● **What is needed**
When the word "Click" appears in a line of the data below, list that line.

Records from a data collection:
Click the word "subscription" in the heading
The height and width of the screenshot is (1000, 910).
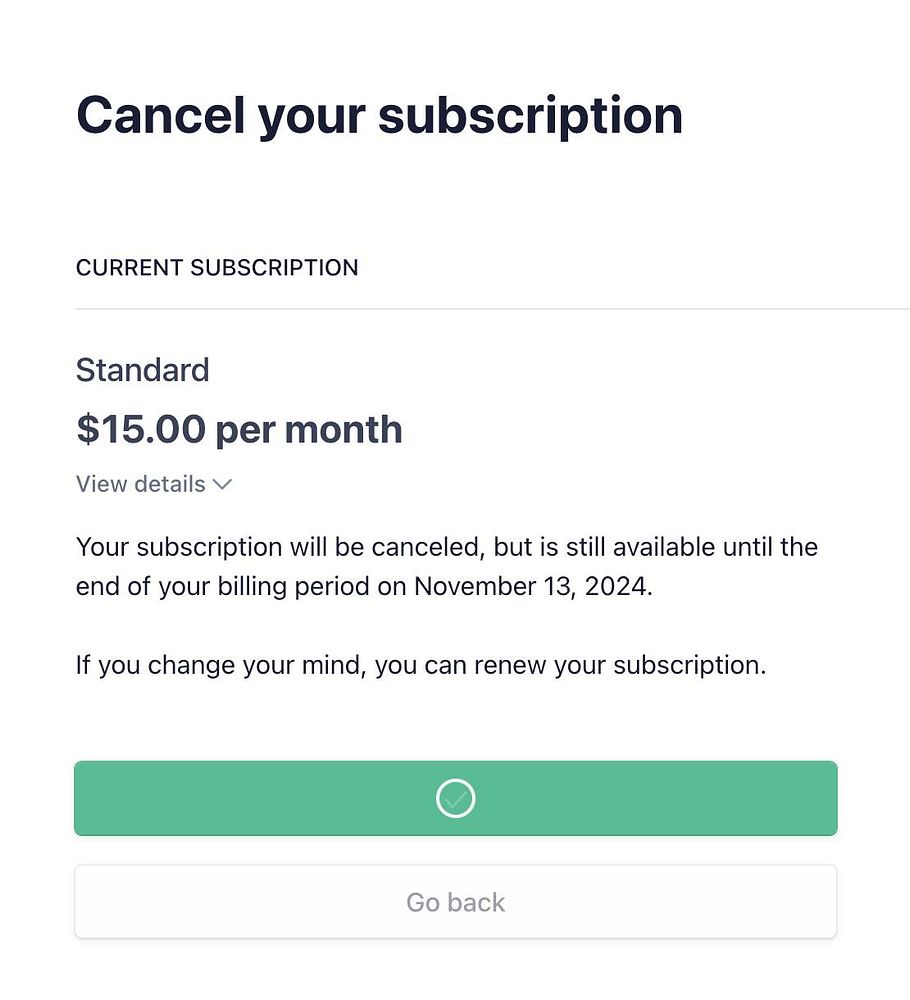[x=530, y=115]
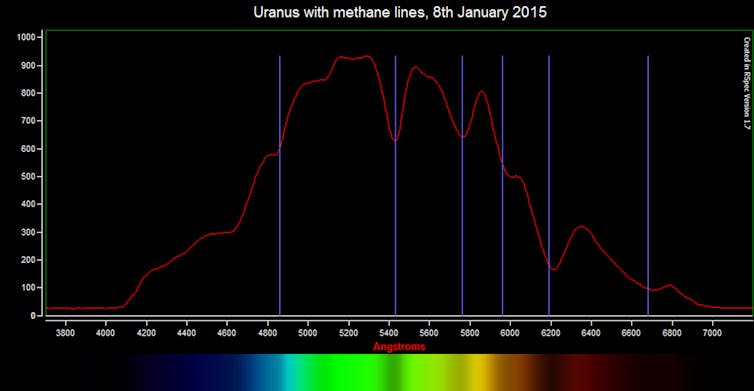Select the methane line near 4860 Angstroms

[x=280, y=186]
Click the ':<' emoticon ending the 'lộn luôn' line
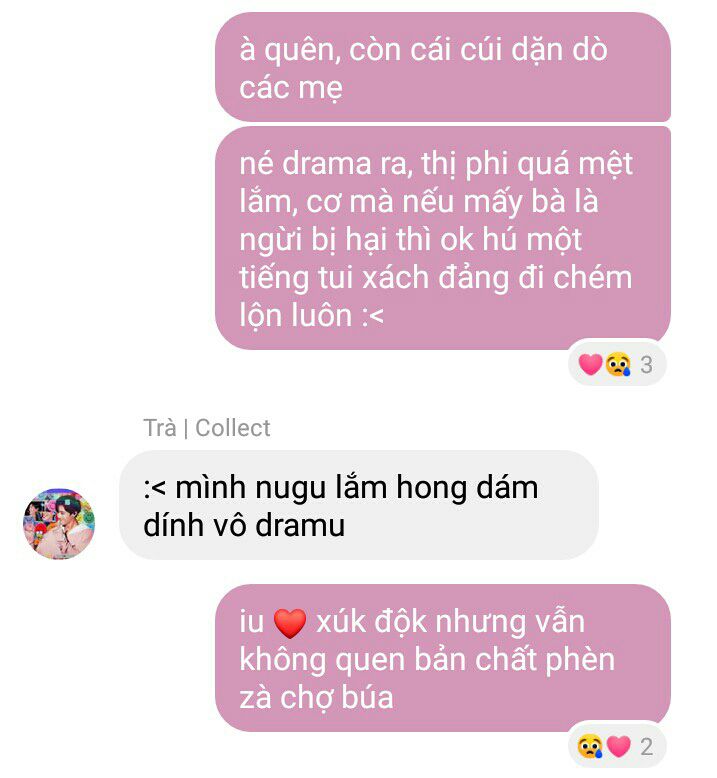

● **Output for this exercise**
Click the word "subscription" in the heading
Click the ':<' emoticon ending the 'lộn luôn' line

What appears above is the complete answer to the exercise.